Não. Se o aluno frequentou uma escola forte e estudou como deveria ele conseguirá entrar em uma boa faculdade.
23 - É comum querer mudar de curso no primeiro ano da faculdade?
É bastante usual porque muitas vezes os jovens não estão preparados para fazer a opção profissional ao fim do 2.o grau. Educadores defendem a mudança no meio do caminho para evitar que o aluno insista na escolha do curso e se torne um profissional frustrado e insatisfeito.
24 - Como ajudar os filhos a escolher uma profissão?
Os pais devem evitar exercer pressão sobre os filhos no momento da decisão profissional porque, com isso, podem excluir possibilidades. Educadores são favoráveis ao diálogo, troca de idéias e até ao relato das experiências profissionais dos pais. Intercâmbios culturais podem ajudar também a criança a expandir sua visão de mundo.
25 - É melhor mudar de escola quando o aluno repete de ano?
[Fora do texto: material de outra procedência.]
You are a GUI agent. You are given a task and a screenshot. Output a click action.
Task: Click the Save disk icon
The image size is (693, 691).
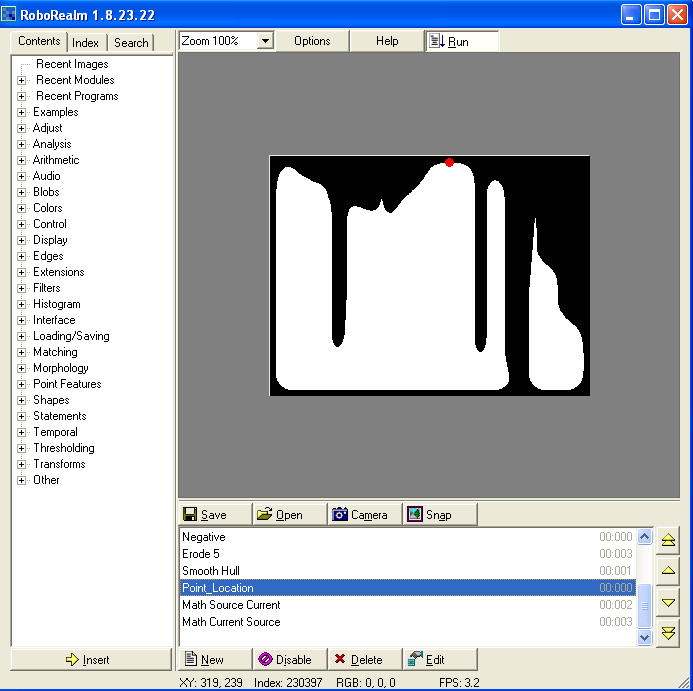point(190,515)
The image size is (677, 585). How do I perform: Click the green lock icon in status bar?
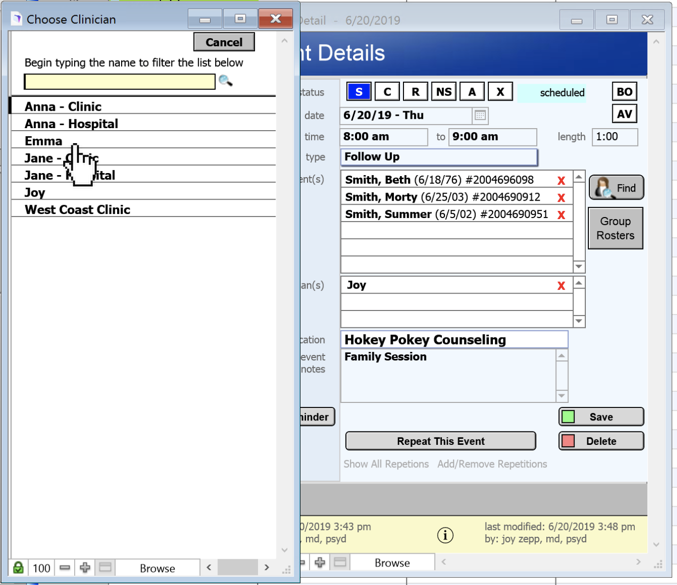tap(19, 568)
"A repetência, muitas vezes, não é problema do aluno, mas da falta de adaptação à proposta pedagógica de determinada escola. No Brasil, há a cultura da repetência porque acham que reprovar é bom. O aluno repetente acaba estigmatizado pelos colegas e pelos professores. Mudar de escola pode ajudar a acabar com o preconceito", afirma Alquéres, da Secretaria Estadual de Educação.
26 - É importante a escola ser perto de casa?
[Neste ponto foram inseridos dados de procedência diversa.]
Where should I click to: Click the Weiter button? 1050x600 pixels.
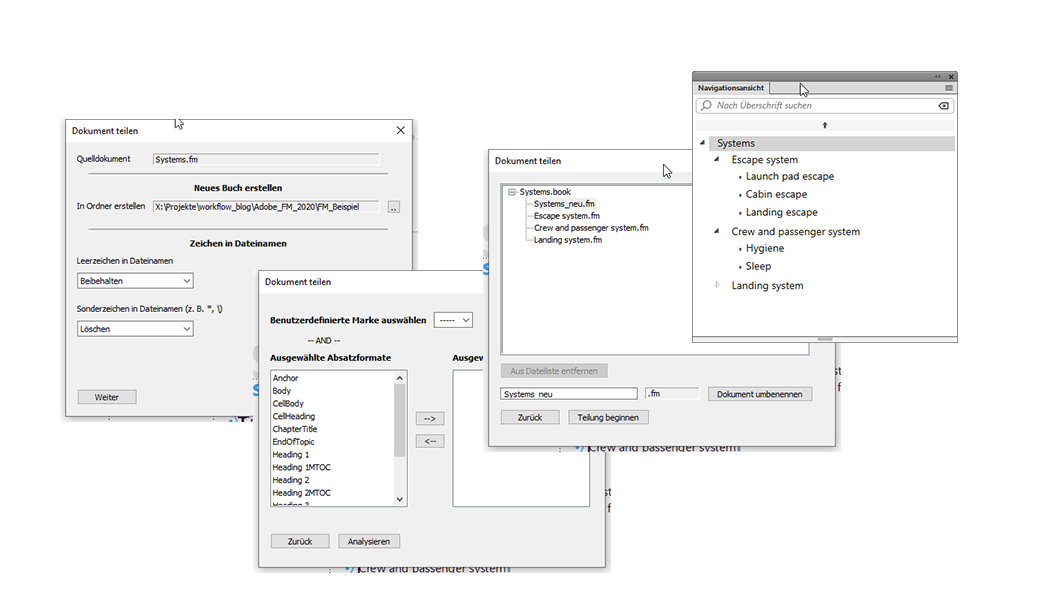(x=106, y=396)
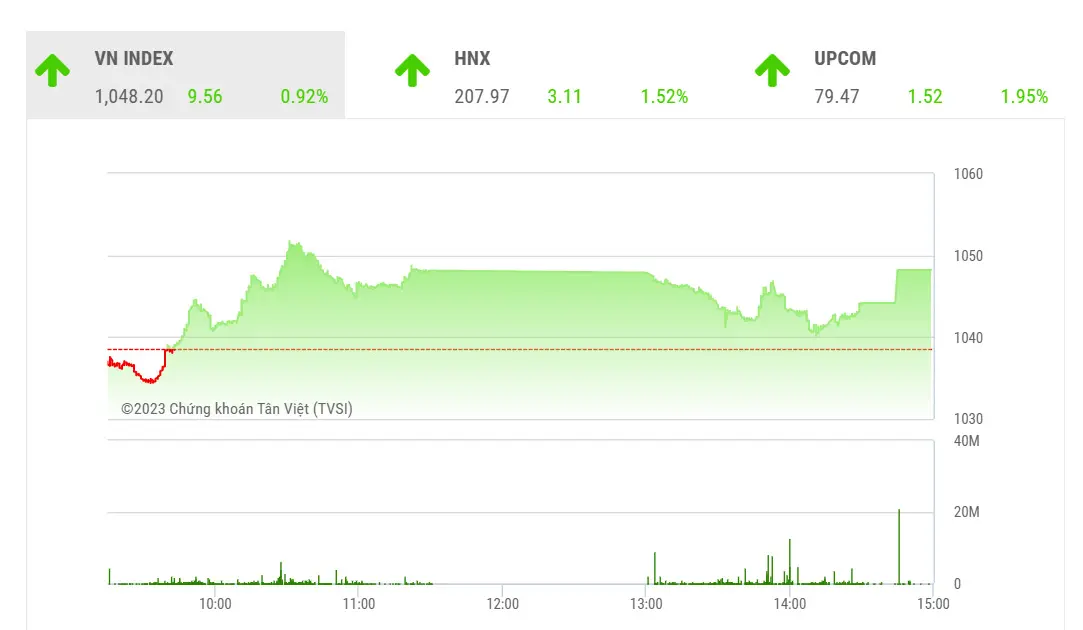
Task: Click the HNX value 207.97
Action: point(481,97)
Sim, do ponto de vista da praticidade já que poupa tempo de pais e filhos. Mas não deve ser o único critério no momento da escolha do colégio. A distância entre a escola e a casa não pode ser tão grande a ponto de impedir que a criança participe de atividades extraordinárias fora do período de aula.
27 - Como escolher entre escola pública e particular?
Para a professora Marília Sposito, da USP, é ilusão achar que o ensino particular atualmente é superior ao ensino público. "Muitas escolas da rede pública fazem exatamente o que estão fazendo as da rede particular."
Na sua opinião, os pais devem exercitar mais sua capacidade de escolha e não se empolgar com a aparência do colégio, que costuma apresentar um vasto cardápio de novidades para atrair alunos. "Ninguém mais mergulha na filosofia da escola. Os pais deveriam investigar melhor a escola. A família pode estar pagando caro pela educação dos filhos e ao mesmo tempo a escola não investe na formação nem na remuneração de seus professores", diz.
28 - Qual o papel da escola na formação ética da criança?
A ascendência vai depender de quanto a escola estiver presente na vida do aluno. A escola pode acabar influenciando não por um aspecto determinado e intencional, mas pelo fato de seus professores estarem servindo como modelo, por exemplo.
Ética, na opinião da professora da Faculdade de Educação da USP, Marília Sposito, não é criar uma disciplina de educação moral e cívica, mas pensar sobre as regras de conduta e de ação.
"Como as escolas podem ensinar o que não praticam? Como ter coerência entre o que dizem e o que fazem? Como elas podem colocar essa questão se há a discussão no momento sobre o abuso no preço das mensalidades?", pergunta.
29 - Qual a importância do diploma universitário?
Segundo Cerqueira Magalhães, do Santa Cruz, "hoje em dia, o diploma desapareceu do mercado de trabalho. O que vale é educação e atualização permanentes".
Para Hubert Alquéres, o diploma adquiriu importância secundária. "Atualmente, são valorizados também, além do diploma, o conhecimento de informática e de língua estrangeira, a experiência com viagens ao exterior, a iniciativa, a capacidade de se comunicar verbalmente e a informação sobre temas da atualidade." Segundo ele, os educadores devem dar condições para que os alunos de hoje possam se inserir no mercado de trabalho no futuro. "Assistimos a uma grande transformação na educação que é reflexo das tendências de hoje-prioridade a temas como a preservação ambiental, cidadania, orientação sexual e drogas. O efeito dessa transformação só será perceptível daquia dez anos."
30 - Quais as chances de um profissional formado em uma faculdade menos prestigiada?
Quem estudou numa faculdade de menos prestígio pode ser bem-sucedido profissionalmente, na opinião de Alquéres, se preencher os outros requisitos mencionados acima.